Designed by Kevin Hamano, and with art by Beth Sobel, Kites: Time to Fly is a real-time fully cooperative card game for 2-6 players where your cards represent different colour kites that you are trying to keep in the air. There are sand timers whose colours match the kites on the cards, and every time you play a card you flip the corresponding timers. There's a white timer too, and you can take the option to flip that when you play a card that shows only one colour of kite; when the draw deck is exhausted and players only have the cards in hand, the white timer can no longer be flipped. To collectively win, players need to play all of the cards before any of the timers run out.



The rules are simple, so quickly learned, but the game is challenging because you usually don't know what cards other players have in hand and flipping or not flipping a timer could lose you the game if the next players don't have the colour kite cards in hand to respond as needed to keep the timers in play. In our plays at Board's Eye View, we found it usually took players a couple of 'fails' before they were all sufficiently on the same wavelength to be able to achieve a win.


A notable strength of Kites is that the game has been designed to ease players in before stepping up the challenge. You can initially play with just the red, yellow and blue kite cards and the corresponding timers (plus the white sand timer). Once players have mastered that, you can add in the rest of the deck, and the orange and purple timers. The rules remain the same but the extra timers give a significant hike to the difficulty level, both in terms of players' hand management and in the pressure of monitoring and juggling additional timers.
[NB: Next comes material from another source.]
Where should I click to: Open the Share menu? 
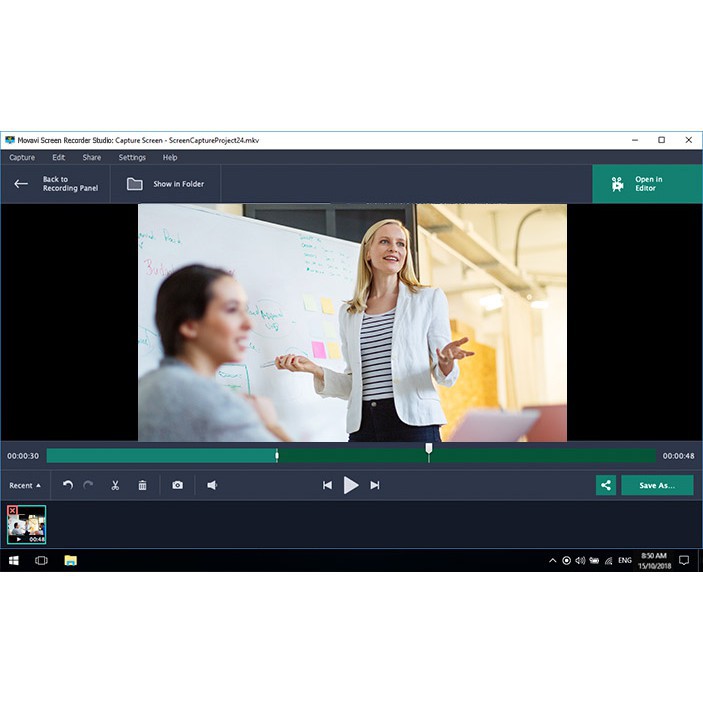[91, 157]
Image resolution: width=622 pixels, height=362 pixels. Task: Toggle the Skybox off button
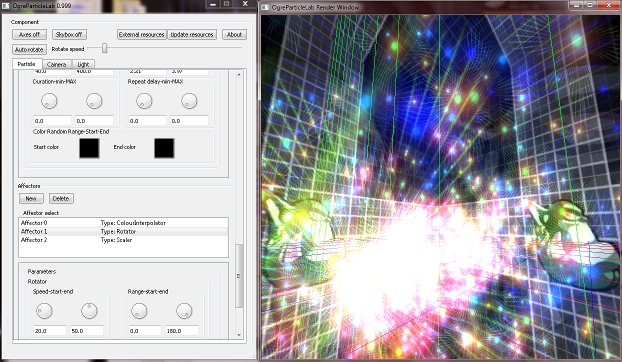click(x=69, y=34)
It doesn't help, by the way, that the sand timers aren't all measuring the same amount of time - they range from 30 seconds (red) to 90 seconds (purple) - and speed isn't always of the essence because if you flip a timer too soon after it's previously been flipped, you risk scuppering the group's prospects of success.



Floodgate Games have included additional cards for raising the difficulty still further. When an airplane card is played, no-one is allowed to speak until the card is covered up (ie: the next turn of the player who played it). Kites is a game where you can expect quite a lot of calling out of advice and pleas for particular timers to be flipped, so having rounds that must be completed in silence can make quite a difference. The storm card requires that all the timers are flipped, which can turn out to be good or disastrously bad depending on when the card turns up. And the tangled lines card forces players to hand a card from their hand to each of their neighbours. You'd be surprised at how much players can find that that disrupts the flow so ups the chance of failure. The game comes with four copies of each of these cards and you can choose whether or not to include them and how many of each to include.


With its simple rules, Kites can certainly be played as a family game but it also makes for a challenging games night filler for seasoned gamers. Tho' it's real-time game, it's not a game where you are necessarily in a constant rush, so Kites is likely to appeal to players who otherwise steer clear of more conventional speed games. We especially liked the way too in which you can set and step up the difficulty level, which adds notably to this game's replayability.